Borussia gewann mit 3:1 beim Zorniger-System-geplagten VfB Stuttgart. In den Spielberichten wird natürlich wieder hervorgehoben, wie gut der VfB mit seinem Zorniger-System wieder gespielt habe und wie »glücklich« der Gladbacher Sieg gewesen sei. Nur sind, wie wir Borussen noch sehr gut aus der letzten Abstiegssaison 2006/07 wissen, »gut« spielen, Chancen versemmeln und dann in der Defensive stets das entscheidende Gegentor kassieren die typischen Eigenschaften eines Absteigers. Je länger der VfB so weiter macht, desto weiter wird er abrutschen.

Was nicht die Sorge der Borussen sein soll. Was immer Interimstrainer André Schubert mit dem Team angestellt hat – plötzlich läuft es wieder. Chancen werden genutzt und die Defensive präsentiert sich wieder leidlich stabil. Und vor allem sind die Mannen im Borussia-Trikot wieder von einem großen Kampfgeist beseelt. Gegenüber den letzten drei Spielen unter Favre, als die Mannschaft praktisch »tot« war und sich willenlos über den Platz haderte, steht da eine ganz andere Mannschaft. Es scheint tatsächlich so, als hätte Lucien Favre mit seinem rechtzeitigen Rücktritt der Borussia einen letzten guten Dienst erwiesen…

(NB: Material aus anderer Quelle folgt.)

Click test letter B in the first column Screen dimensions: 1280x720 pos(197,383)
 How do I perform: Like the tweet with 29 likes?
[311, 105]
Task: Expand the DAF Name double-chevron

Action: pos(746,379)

Das nächste Problem hat jetzt Max Eberl. Der André Schubert von vornherein als »Interimstrainer« bezeichnet hat, um in Ruhe einen neuen Übungsleiter zu finden. Nur bleibt die Welt in der Zwischenzeit nicht stehen. Je länger die gute Serie von Schubert andauert, desto schwieriger wird der Start für den neuen »richtigen« Trainer werden.

Die Anderen

Die Lage der Liga

Auch abseits der Borussia war das ein durchaus interessanter Spieltag.

Das Lieblingsszenario aller DFL-Auslandsmärkte-Strategen, nämlich »Bundesliga hat ein Zweikampf um die Meisterschaft zwischen Bayern und Dortmund zu sein«, dürfte sich nach dem Spiel Bayern vs Ballspielverein am kommenden Sonntag erst einmal erledigt haben. So wie sich beide Teams derzeit präsentieren, dürfte viel mehr Bayern am Sonntagabend 7 Punkte Vorsprung auf den Ballspielverein haben…

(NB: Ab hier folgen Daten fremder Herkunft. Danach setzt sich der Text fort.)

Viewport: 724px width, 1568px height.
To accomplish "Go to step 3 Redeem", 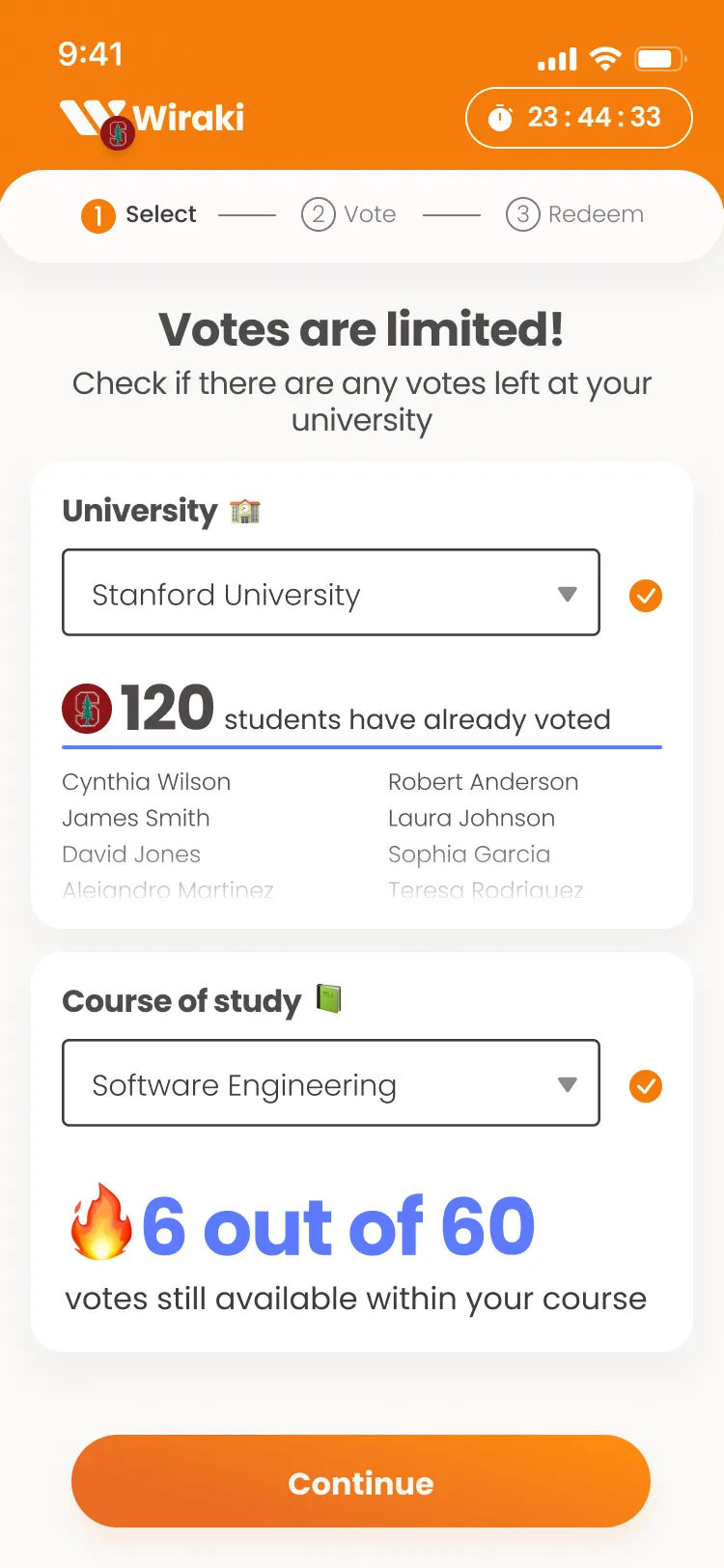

Dieser biss sich an Darmstadt 98 die Zähne aus und kam nur zu einem 1:1 im heimischen Betonviereck. Darmstadt ist eine unangenehme Mannschaft, wie der KSC in der letzten Saison im vorentscheidenden Heimspiel gegen Darmstadt leidvoll erfahren musste. Es ist schon erstaunlich, dass Darmstadt einfach in der Bundesliga genau so weiter spielen kann, wie sie das letztes Jahr in der Zweiten Liga gemacht haben.

Auch der selbsternannte Bayern-Jäger VfL Wolfsburg ist nach der 1:5-Packung in München unter der Woche ein wenig von der Rolle, denn sie gewannen nicht einmal gegen das derzeit wohl schlechteste Bundesliga-Team, Mischa Frontzecks »Bock umstoßendes« Hannover 96.

Dafür scheint sich Leverkusen zu erholen, sie holten 6 Punkte in der englischen Woche.

Und Borussia hat nur noch 5 Punkte Rückstand auf den europäische Freuden bringenden Platz 6. Wie Granit Xhaka zu Recht anmerkte: »Warum sollten wir Europa verpassen?« That's the spirit, Captain!